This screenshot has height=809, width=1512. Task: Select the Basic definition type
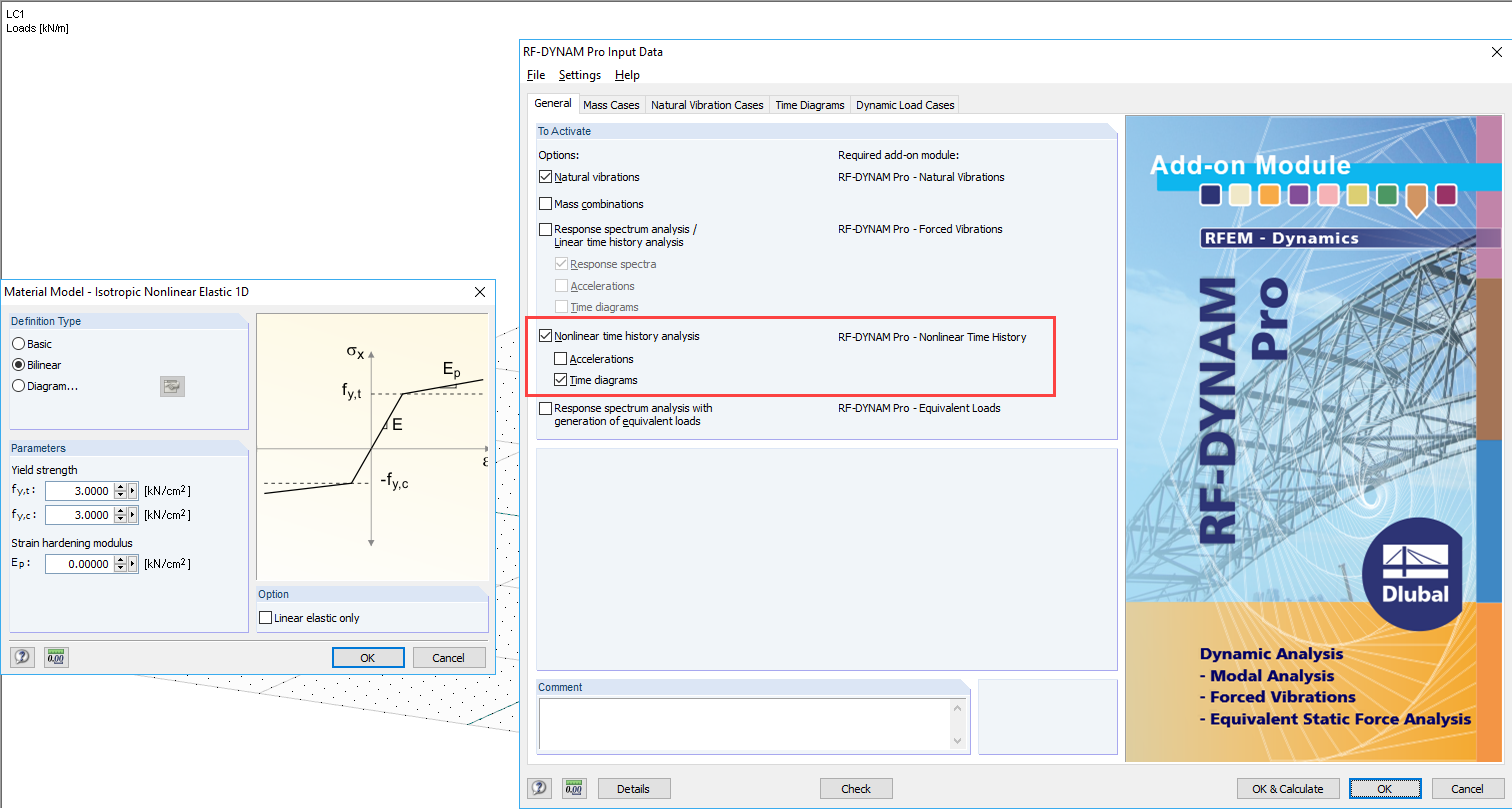pyautogui.click(x=21, y=343)
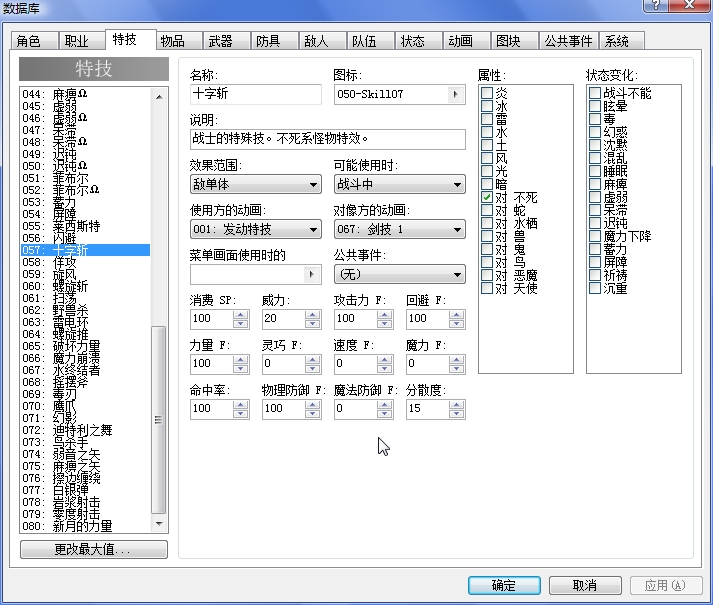713x605 pixels.
Task: Uncheck the 对 不死 attribute checkbox
Action: (487, 197)
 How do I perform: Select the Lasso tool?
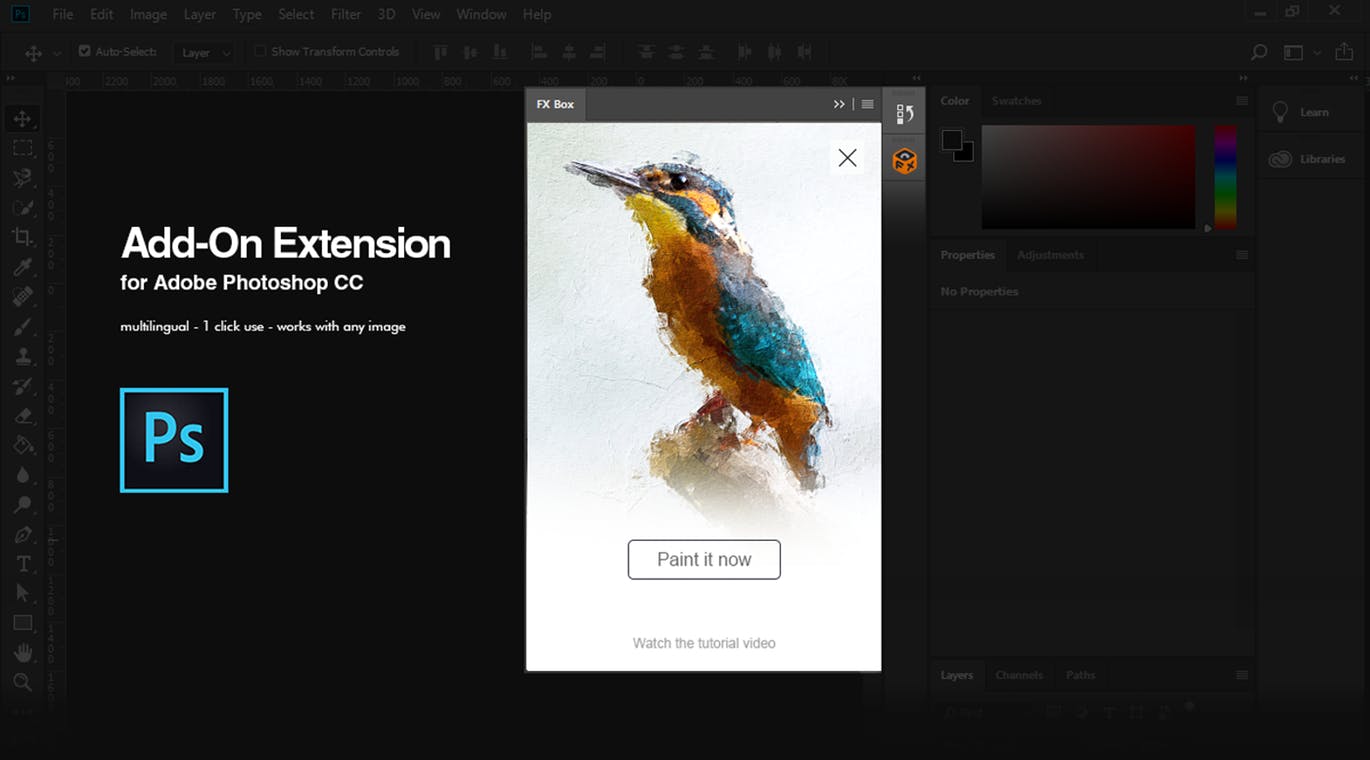pyautogui.click(x=22, y=177)
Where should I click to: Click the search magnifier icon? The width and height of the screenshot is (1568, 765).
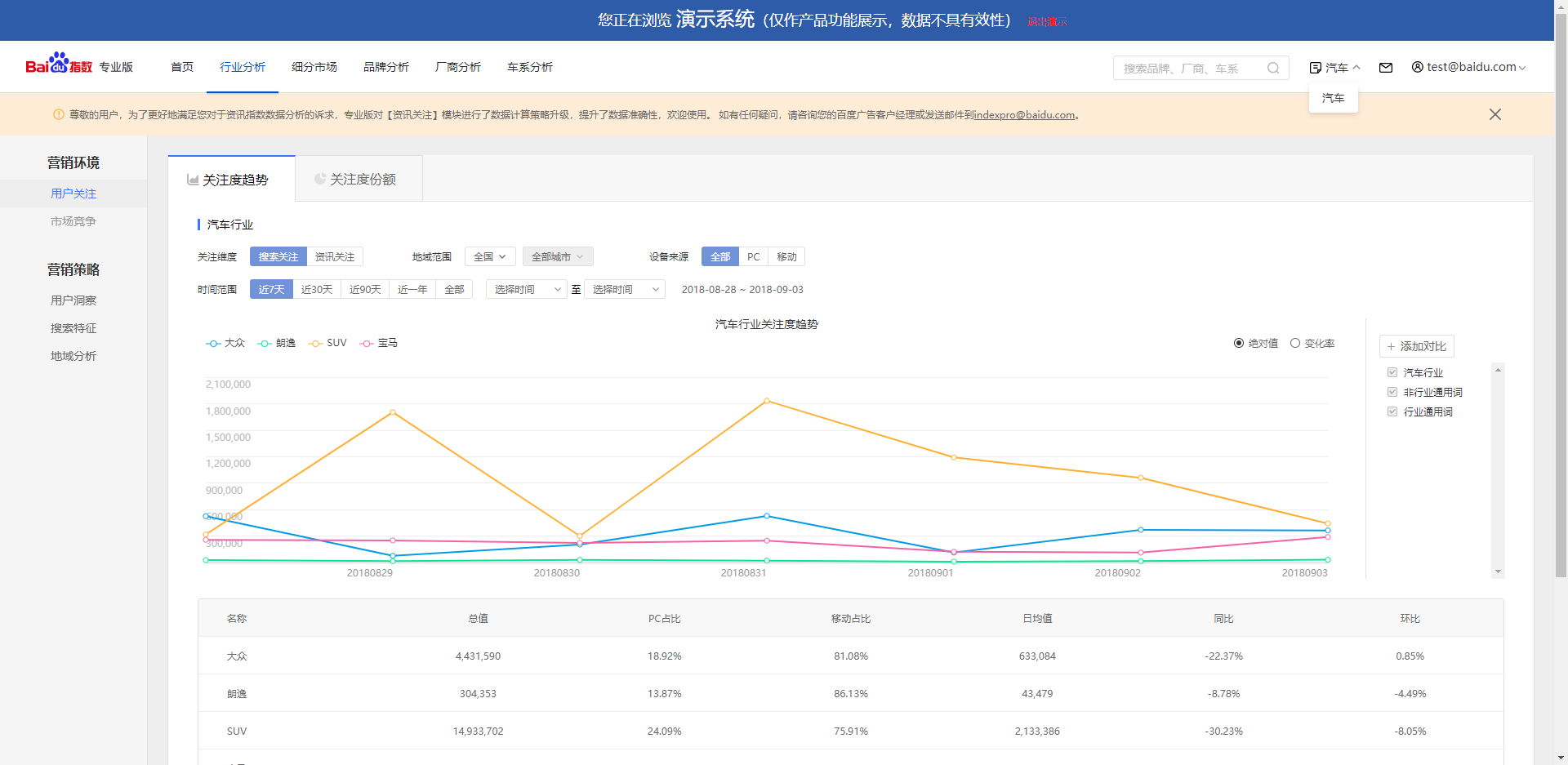(x=1273, y=68)
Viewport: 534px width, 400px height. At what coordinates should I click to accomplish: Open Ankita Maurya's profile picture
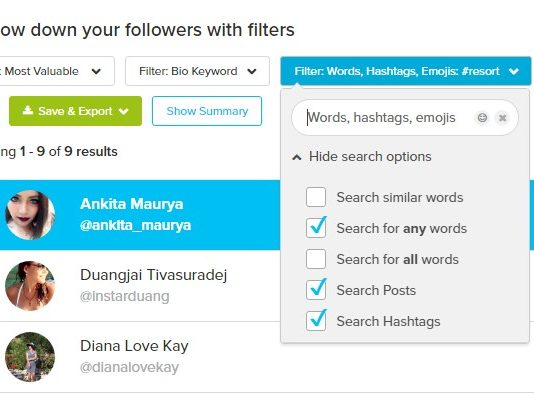pyautogui.click(x=30, y=215)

Stated task – Change "screenshot" to "screen capture" everywhere it appears in the entries above, keeping everything else the same. Give the entries back without the pictures.

Task output –
This screen capture has height=809, width=1512. Task: Select the Basic definition type
pyautogui.click(x=21, y=343)
713x605 pixels.
Task: Uncheck the 对 不死 attribute checkbox
Action: (487, 197)
 How do I perform: Select the Lasso tool?
pyautogui.click(x=22, y=177)
Where should I click to: Click the search magnifier icon? The width and height of the screen capture is (1568, 765).
(x=1273, y=68)
Viewport: 534px width, 400px height. At what coordinates should I click to accomplish: Open Ankita Maurya's profile picture
pyautogui.click(x=30, y=215)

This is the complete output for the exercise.